WHAT YOU WILL DO>
Arrange the lines from the line with "897x522 pixels. Task: Open" through the end of the records as a numbered list, leaving out blank lines.

Raw records>
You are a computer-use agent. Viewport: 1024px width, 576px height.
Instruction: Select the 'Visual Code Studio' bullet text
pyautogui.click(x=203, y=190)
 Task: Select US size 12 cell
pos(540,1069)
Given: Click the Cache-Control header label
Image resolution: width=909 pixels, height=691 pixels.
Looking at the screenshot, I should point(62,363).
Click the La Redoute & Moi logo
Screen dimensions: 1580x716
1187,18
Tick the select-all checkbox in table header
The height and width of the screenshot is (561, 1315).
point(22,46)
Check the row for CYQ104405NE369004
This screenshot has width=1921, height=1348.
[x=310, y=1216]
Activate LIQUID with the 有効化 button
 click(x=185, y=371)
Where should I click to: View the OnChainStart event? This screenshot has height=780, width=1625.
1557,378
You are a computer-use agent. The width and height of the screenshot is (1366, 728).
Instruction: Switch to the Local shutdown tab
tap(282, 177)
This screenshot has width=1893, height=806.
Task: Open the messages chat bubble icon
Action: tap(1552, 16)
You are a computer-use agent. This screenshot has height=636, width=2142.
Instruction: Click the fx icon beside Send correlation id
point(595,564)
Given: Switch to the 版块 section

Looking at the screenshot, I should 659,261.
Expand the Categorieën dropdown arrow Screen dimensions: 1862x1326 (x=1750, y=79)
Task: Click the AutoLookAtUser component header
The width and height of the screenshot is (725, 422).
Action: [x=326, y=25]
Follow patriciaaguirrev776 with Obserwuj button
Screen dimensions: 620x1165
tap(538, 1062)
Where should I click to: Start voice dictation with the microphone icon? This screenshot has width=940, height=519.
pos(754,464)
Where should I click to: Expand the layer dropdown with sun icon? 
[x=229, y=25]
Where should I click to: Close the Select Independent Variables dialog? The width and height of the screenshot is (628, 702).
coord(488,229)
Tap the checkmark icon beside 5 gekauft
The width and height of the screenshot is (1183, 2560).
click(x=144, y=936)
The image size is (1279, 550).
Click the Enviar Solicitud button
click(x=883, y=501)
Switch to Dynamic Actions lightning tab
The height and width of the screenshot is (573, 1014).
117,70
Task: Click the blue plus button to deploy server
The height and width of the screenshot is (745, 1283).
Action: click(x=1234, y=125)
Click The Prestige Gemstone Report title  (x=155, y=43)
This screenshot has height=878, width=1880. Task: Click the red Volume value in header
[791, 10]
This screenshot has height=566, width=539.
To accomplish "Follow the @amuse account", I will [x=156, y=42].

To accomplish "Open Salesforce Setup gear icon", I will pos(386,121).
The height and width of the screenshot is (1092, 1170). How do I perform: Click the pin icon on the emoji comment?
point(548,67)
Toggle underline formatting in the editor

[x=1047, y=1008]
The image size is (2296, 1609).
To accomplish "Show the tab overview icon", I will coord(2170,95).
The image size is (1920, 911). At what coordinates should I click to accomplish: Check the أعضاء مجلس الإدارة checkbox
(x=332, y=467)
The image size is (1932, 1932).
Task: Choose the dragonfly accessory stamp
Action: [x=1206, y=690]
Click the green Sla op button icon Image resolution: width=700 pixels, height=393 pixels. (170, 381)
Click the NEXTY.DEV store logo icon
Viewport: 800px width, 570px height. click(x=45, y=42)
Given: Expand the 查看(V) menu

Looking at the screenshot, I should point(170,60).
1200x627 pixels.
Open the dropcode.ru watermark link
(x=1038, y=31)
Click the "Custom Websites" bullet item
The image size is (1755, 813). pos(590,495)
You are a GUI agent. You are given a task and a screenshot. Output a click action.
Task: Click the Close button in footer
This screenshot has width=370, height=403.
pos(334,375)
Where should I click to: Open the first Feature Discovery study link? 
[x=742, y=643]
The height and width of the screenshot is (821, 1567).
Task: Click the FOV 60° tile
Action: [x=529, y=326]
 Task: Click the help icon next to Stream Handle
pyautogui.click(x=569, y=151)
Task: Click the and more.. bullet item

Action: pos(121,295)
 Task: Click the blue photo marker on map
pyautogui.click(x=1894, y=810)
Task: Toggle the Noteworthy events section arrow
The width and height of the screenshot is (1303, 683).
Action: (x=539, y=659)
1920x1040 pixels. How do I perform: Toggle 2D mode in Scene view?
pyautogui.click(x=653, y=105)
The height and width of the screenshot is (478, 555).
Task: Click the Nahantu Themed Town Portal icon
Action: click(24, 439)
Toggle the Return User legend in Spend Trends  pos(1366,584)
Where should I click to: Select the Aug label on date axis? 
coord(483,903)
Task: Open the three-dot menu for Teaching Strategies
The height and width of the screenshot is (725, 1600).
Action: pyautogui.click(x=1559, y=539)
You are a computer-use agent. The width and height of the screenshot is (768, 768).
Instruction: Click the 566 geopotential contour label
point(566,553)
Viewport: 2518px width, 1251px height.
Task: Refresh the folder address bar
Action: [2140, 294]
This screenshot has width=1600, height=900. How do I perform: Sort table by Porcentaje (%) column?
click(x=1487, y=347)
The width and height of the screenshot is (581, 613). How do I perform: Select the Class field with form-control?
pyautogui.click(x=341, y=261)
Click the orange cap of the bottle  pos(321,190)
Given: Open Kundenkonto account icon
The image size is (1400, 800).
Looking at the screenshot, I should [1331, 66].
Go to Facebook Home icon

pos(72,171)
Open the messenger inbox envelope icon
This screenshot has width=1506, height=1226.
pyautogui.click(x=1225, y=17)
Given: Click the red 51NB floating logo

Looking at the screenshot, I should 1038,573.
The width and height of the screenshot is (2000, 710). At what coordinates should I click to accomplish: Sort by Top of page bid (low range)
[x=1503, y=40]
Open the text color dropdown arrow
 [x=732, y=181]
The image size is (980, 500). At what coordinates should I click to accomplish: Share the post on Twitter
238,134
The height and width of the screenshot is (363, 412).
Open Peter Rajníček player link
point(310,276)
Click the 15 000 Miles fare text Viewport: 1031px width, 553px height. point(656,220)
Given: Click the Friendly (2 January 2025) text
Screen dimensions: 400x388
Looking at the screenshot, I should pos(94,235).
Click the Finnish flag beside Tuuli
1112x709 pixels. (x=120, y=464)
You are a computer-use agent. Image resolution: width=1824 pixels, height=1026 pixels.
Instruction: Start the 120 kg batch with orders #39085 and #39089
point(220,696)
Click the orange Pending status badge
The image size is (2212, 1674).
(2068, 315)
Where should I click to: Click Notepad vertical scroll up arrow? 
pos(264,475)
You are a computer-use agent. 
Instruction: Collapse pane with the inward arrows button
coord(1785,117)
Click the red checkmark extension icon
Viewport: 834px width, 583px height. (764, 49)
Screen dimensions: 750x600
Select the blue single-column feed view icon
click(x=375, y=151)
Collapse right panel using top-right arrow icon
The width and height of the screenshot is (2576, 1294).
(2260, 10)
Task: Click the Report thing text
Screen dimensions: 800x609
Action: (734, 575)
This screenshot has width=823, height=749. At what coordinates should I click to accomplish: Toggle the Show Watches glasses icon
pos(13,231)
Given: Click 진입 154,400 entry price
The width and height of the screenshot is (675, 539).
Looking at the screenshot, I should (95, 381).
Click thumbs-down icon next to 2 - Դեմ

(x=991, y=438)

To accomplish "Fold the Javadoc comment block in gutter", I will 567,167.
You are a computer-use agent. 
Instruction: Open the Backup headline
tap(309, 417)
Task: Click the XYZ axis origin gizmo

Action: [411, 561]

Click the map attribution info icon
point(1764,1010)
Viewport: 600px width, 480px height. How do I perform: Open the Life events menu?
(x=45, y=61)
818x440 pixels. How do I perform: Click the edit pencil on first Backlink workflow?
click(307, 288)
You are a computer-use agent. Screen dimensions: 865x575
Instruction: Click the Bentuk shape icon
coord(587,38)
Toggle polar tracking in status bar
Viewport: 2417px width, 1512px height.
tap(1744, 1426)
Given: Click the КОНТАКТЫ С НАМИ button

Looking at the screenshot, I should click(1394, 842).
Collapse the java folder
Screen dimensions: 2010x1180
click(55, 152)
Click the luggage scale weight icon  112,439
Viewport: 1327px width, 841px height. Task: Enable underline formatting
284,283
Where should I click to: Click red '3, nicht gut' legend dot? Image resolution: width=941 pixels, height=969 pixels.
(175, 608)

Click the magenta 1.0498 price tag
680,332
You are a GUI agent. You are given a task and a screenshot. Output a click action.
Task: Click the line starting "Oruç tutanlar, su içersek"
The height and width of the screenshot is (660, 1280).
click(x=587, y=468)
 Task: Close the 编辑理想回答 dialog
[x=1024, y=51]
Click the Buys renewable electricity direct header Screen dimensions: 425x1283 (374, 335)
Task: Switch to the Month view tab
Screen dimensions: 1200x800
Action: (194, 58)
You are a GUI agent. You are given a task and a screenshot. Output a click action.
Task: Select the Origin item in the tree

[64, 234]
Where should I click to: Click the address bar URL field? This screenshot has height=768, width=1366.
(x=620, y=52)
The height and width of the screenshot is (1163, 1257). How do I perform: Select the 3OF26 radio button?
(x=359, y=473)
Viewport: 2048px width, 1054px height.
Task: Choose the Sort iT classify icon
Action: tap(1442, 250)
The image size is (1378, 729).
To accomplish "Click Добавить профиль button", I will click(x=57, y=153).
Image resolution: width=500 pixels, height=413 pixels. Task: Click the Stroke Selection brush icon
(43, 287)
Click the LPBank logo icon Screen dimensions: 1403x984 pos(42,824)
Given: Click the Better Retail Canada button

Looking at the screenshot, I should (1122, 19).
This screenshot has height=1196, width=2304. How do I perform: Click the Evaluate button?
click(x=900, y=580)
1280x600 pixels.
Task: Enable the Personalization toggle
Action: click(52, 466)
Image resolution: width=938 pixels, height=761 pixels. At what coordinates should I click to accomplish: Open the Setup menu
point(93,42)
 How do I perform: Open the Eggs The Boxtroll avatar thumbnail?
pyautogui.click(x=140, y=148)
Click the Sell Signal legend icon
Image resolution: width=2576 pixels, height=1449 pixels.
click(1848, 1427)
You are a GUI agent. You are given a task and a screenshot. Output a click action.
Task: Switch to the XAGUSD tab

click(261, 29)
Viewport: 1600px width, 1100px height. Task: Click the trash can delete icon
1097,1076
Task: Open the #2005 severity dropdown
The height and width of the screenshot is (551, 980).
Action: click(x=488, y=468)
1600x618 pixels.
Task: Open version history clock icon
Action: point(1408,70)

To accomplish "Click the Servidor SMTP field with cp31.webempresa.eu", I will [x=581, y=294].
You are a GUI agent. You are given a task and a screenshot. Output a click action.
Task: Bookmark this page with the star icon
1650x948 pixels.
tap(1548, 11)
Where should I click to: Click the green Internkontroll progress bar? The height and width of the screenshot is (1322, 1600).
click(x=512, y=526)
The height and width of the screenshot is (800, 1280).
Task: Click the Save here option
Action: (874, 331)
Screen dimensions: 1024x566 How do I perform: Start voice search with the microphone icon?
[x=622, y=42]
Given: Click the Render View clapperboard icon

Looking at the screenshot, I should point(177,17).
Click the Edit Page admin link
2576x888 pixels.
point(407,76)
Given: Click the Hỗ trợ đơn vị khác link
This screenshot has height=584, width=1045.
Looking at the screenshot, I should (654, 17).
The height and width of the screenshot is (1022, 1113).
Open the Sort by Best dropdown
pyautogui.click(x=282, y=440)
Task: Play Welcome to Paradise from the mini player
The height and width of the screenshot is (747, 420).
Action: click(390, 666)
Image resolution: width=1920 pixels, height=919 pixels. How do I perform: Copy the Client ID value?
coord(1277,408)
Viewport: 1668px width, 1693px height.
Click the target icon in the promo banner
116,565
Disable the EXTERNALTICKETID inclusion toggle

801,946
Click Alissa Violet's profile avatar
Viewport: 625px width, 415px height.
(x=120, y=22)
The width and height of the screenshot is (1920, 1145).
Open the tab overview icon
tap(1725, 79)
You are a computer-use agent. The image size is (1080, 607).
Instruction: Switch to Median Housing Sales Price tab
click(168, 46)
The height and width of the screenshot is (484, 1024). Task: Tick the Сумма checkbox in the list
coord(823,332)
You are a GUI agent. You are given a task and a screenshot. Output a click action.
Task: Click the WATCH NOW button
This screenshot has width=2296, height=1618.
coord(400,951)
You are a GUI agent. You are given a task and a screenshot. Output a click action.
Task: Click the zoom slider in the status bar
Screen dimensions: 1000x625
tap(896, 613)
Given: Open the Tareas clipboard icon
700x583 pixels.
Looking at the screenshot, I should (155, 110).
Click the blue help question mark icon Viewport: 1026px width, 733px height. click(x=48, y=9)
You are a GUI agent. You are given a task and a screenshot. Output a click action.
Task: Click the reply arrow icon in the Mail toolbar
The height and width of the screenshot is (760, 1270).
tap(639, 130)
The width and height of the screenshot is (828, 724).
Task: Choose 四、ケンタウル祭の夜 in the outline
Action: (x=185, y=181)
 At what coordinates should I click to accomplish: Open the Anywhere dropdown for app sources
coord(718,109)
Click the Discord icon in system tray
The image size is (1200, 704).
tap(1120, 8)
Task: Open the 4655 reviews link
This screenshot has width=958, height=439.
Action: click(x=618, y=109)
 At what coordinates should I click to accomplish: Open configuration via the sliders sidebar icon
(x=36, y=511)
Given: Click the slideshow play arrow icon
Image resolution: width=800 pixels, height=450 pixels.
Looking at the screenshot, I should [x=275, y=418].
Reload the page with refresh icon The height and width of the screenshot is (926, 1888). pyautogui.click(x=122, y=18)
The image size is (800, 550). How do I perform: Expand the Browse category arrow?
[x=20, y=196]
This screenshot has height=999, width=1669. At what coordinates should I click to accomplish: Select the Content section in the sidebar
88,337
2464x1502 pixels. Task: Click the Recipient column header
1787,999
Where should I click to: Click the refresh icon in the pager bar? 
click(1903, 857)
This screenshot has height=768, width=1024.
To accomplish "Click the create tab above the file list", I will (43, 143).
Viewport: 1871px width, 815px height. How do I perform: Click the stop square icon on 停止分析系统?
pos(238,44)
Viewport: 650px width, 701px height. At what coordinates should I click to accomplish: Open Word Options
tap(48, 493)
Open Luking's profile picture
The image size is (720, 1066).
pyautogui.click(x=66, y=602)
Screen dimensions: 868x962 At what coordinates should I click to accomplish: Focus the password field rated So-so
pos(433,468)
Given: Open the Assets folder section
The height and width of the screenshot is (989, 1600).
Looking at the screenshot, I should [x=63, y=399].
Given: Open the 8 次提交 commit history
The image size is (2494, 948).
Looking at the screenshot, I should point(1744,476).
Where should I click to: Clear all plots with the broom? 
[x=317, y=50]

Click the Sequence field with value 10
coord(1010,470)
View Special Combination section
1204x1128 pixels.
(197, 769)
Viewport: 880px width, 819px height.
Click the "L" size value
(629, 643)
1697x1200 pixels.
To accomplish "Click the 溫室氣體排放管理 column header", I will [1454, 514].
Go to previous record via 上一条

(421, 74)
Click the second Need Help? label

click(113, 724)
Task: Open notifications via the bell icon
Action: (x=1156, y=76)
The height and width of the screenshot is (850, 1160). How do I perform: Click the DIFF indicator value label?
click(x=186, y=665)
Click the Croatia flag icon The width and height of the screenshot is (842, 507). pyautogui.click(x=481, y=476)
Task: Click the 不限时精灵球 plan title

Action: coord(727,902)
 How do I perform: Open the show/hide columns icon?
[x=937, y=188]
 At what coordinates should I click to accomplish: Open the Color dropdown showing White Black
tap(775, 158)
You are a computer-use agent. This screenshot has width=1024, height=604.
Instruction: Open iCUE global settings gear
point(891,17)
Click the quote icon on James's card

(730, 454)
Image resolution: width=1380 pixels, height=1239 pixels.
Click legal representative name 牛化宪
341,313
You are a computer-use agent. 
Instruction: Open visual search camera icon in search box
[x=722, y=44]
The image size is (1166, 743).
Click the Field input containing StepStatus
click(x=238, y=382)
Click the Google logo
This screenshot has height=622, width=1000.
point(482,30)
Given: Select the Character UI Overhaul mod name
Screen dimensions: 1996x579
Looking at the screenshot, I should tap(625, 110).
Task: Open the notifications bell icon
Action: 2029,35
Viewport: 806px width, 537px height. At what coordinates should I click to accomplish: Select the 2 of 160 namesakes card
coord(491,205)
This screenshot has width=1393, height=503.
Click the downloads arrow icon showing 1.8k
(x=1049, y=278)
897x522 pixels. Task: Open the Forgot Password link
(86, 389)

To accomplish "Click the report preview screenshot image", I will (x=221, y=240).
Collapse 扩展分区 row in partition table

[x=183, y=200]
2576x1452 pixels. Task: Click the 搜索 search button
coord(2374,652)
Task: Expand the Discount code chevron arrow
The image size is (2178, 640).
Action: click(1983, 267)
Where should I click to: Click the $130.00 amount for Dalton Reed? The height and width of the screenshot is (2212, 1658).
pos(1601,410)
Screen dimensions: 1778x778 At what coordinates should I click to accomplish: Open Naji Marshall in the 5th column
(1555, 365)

TASK RESULT>
1. 897x522 pixels. Task: Open the Forgot Password link
2. (86, 389)
3. To accomplish "Click the report preview screenshot image", I will (x=221, y=240).
4. Collapse 扩展分区 row in partition table
5. [x=183, y=200]
6. 2576x1452 pixels. Task: Click the 搜索 search button
7. coord(2374,652)
8. Task: Expand the Discount code chevron arrow
9. The image size is (2178, 640).
10. Action: click(1983, 267)
11. Where should I click to: Click the $130.00 amount for Dalton Reed? The height and width of the screenshot is (2212, 1658).
12. pos(1601,410)
13. Screen dimensions: 1778x778 At what coordinates should I click to accomplish: Open Naji Marshall in the 5th column
14. (1555, 365)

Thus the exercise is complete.